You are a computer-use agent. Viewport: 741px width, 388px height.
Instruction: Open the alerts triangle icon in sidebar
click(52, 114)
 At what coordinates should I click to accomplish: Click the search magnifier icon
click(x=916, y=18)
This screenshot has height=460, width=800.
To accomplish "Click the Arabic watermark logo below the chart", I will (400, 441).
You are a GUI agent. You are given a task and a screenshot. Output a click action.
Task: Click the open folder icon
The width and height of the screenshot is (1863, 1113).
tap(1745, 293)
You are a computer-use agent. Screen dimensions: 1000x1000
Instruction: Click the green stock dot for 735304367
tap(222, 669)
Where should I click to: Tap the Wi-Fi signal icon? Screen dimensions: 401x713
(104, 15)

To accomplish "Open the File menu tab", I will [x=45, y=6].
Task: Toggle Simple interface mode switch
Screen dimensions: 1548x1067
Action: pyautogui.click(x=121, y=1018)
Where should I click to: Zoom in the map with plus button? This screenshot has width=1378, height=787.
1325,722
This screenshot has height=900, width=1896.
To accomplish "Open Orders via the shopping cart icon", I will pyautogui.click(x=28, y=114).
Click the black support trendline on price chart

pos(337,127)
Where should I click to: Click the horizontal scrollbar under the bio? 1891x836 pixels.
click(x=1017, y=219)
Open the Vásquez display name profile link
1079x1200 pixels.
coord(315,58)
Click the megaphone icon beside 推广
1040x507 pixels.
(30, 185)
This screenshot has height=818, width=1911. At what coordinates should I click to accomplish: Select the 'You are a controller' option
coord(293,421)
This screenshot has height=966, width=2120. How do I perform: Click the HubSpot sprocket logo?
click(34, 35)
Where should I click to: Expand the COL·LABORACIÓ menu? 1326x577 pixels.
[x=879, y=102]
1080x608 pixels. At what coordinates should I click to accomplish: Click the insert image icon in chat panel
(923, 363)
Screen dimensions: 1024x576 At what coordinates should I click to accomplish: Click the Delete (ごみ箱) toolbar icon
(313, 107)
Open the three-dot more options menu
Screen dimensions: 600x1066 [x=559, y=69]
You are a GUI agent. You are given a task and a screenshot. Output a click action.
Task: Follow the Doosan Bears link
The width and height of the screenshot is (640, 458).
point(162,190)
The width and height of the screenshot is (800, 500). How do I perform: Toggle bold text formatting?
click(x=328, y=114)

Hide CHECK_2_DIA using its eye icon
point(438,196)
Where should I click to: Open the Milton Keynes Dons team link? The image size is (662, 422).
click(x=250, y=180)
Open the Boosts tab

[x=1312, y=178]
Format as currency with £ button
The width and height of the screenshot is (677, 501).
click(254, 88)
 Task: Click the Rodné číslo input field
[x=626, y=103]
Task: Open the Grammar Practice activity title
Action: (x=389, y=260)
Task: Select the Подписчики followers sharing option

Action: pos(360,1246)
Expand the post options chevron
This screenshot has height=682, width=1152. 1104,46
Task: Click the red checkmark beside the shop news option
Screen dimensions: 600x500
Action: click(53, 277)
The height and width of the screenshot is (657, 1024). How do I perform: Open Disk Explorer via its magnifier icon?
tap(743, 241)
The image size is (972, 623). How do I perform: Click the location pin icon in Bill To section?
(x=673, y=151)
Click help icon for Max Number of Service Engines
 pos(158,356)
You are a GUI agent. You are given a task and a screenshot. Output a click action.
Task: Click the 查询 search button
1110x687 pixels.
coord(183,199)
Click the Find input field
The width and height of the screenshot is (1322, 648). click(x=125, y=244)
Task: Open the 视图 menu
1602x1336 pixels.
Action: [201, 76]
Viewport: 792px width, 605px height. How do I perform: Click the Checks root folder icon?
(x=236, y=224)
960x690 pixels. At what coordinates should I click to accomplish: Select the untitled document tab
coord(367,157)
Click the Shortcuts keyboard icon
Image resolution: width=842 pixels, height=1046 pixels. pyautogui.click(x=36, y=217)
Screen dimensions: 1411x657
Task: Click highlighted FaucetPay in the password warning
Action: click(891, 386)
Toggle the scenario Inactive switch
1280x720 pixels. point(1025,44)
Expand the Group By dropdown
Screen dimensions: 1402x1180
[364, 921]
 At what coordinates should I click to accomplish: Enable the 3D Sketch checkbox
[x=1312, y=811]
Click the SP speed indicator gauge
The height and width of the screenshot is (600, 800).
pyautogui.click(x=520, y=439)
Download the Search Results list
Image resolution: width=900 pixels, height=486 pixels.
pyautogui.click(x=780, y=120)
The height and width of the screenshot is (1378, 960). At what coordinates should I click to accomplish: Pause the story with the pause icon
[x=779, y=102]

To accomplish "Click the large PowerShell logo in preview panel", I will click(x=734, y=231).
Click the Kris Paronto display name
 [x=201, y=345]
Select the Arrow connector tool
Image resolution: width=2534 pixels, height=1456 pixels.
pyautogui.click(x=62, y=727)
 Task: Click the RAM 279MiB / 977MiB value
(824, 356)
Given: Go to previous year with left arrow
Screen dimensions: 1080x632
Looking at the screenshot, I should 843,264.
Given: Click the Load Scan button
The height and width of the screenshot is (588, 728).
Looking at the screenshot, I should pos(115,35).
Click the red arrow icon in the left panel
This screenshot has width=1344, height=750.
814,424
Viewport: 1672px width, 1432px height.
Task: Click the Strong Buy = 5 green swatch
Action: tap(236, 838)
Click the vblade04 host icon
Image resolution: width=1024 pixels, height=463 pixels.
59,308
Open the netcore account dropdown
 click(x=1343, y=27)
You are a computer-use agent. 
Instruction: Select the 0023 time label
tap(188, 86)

==========

EXERCISE
Copy each line of the listing verbatim.

SOLUTION
You are a computer-use agent. Viewport: 741px width, 388px height.
Instruction: Open the alerts triangle icon in sidebar
click(52, 114)
 At what coordinates should I click to accomplish: Click the search magnifier icon
click(x=916, y=18)
This screenshot has height=460, width=800.
To accomplish "Click the Arabic watermark logo below the chart", I will (400, 441).
You are a GUI agent. You are given a task and a screenshot. Output a click action.
Task: Click the open folder icon
The width and height of the screenshot is (1863, 1113).
tap(1745, 293)
You are a computer-use agent. Screen dimensions: 1000x1000
Instruction: Click the green stock dot for 735304367
tap(222, 669)
Where should I click to: Tap the Wi-Fi signal icon? Screen dimensions: 401x713
(104, 15)

To accomplish "Open the File menu tab", I will [x=45, y=6].
Task: Toggle Simple interface mode switch
Screen dimensions: 1548x1067
Action: pyautogui.click(x=121, y=1018)
Where should I click to: Zoom in the map with plus button? This screenshot has width=1378, height=787.
1325,722
This screenshot has height=900, width=1896.
To accomplish "Open Orders via the shopping cart icon", I will pyautogui.click(x=28, y=114).
Click the black support trendline on price chart

pos(337,127)
Where should I click to: Click the horizontal scrollbar under the bio? 1891x836 pixels.
click(x=1017, y=219)
Open the Vásquez display name profile link
1079x1200 pixels.
coord(315,58)
Click the megaphone icon beside 推广
1040x507 pixels.
(30, 185)
This screenshot has height=818, width=1911. At what coordinates should I click to accomplish: Select the 'You are a controller' option
coord(293,421)
This screenshot has height=966, width=2120. How do I perform: Click the HubSpot sprocket logo?
click(34, 35)
Where should I click to: Expand the COL·LABORACIÓ menu? 1326x577 pixels.
[x=879, y=102]
1080x608 pixels. At what coordinates should I click to accomplish: Click the insert image icon in chat panel
(923, 363)
Screen dimensions: 1024x576 At what coordinates should I click to accomplish: Click the Delete (ごみ箱) toolbar icon
(313, 107)
Open the three-dot more options menu
Screen dimensions: 600x1066 [x=559, y=69]
You are a GUI agent. You are given a task and a screenshot. Output a click action.
Task: Follow the Doosan Bears link
The width and height of the screenshot is (640, 458).
point(162,190)
The width and height of the screenshot is (800, 500). How do I perform: Toggle bold text formatting?
click(x=328, y=114)

Hide CHECK_2_DIA using its eye icon
point(438,196)
Where should I click to: Open the Milton Keynes Dons team link? The image size is (662, 422).
click(x=250, y=180)
Open the Boosts tab

[x=1312, y=178]
Format as currency with £ button
The width and height of the screenshot is (677, 501).
click(254, 88)
 Task: Click the Rodné číslo input field
[x=626, y=103]
Task: Open the Grammar Practice activity title
Action: (x=389, y=260)
Task: Select the Подписчики followers sharing option

Action: pos(360,1246)
Expand the post options chevron
This screenshot has height=682, width=1152. 1104,46
Task: Click the red checkmark beside the shop news option
Screen dimensions: 600x500
Action: click(53, 277)
The height and width of the screenshot is (657, 1024). How do I perform: Open Disk Explorer via its magnifier icon?
tap(743, 241)
The image size is (972, 623). How do I perform: Click the location pin icon in Bill To section?
(x=673, y=151)
Click help icon for Max Number of Service Engines
 pos(158,356)
You are a GUI agent. You are given a task and a screenshot. Output a click action.
Task: Click the 查询 search button
1110x687 pixels.
coord(183,199)
Click the Find input field
The width and height of the screenshot is (1322, 648). click(x=125, y=244)
Task: Open the 视图 menu
1602x1336 pixels.
Action: [201, 76]
Viewport: 792px width, 605px height. How do I perform: Click the Checks root folder icon?
(x=236, y=224)
960x690 pixels. At what coordinates should I click to accomplish: Select the untitled document tab
coord(367,157)
Click the Shortcuts keyboard icon
Image resolution: width=842 pixels, height=1046 pixels. pyautogui.click(x=36, y=217)
Screen dimensions: 1411x657
Task: Click highlighted FaucetPay in the password warning
Action: click(891, 386)
Toggle the scenario Inactive switch
1280x720 pixels. point(1025,44)
Expand the Group By dropdown
Screen dimensions: 1402x1180
[364, 921]
 At what coordinates should I click to accomplish: Enable the 3D Sketch checkbox
[x=1312, y=811]
Click the SP speed indicator gauge
The height and width of the screenshot is (600, 800).
pyautogui.click(x=520, y=439)
Download the Search Results list
Image resolution: width=900 pixels, height=486 pixels.
pyautogui.click(x=780, y=120)
The height and width of the screenshot is (1378, 960). At what coordinates should I click to accomplish: Pause the story with the pause icon
[x=779, y=102]

To accomplish "Click the large PowerShell logo in preview panel", I will click(x=734, y=231).
Click the Kris Paronto display name
 [x=201, y=345]
Select the Arrow connector tool
Image resolution: width=2534 pixels, height=1456 pixels.
pyautogui.click(x=62, y=727)
 Task: Click the RAM 279MiB / 977MiB value
(824, 356)
Given: Go to previous year with left arrow
Screen dimensions: 1080x632
Looking at the screenshot, I should 843,264.
Given: Click the Load Scan button
The height and width of the screenshot is (588, 728).
Looking at the screenshot, I should pos(115,35).
Click the red arrow icon in the left panel
This screenshot has width=1344, height=750.
814,424
Viewport: 1672px width, 1432px height.
Task: Click the Strong Buy = 5 green swatch
Action: tap(236, 838)
Click the vblade04 host icon
Image resolution: width=1024 pixels, height=463 pixels.
59,308
Open the netcore account dropdown
 click(x=1343, y=27)
You are a computer-use agent. 
Instruction: Select the 0023 time label
tap(188, 86)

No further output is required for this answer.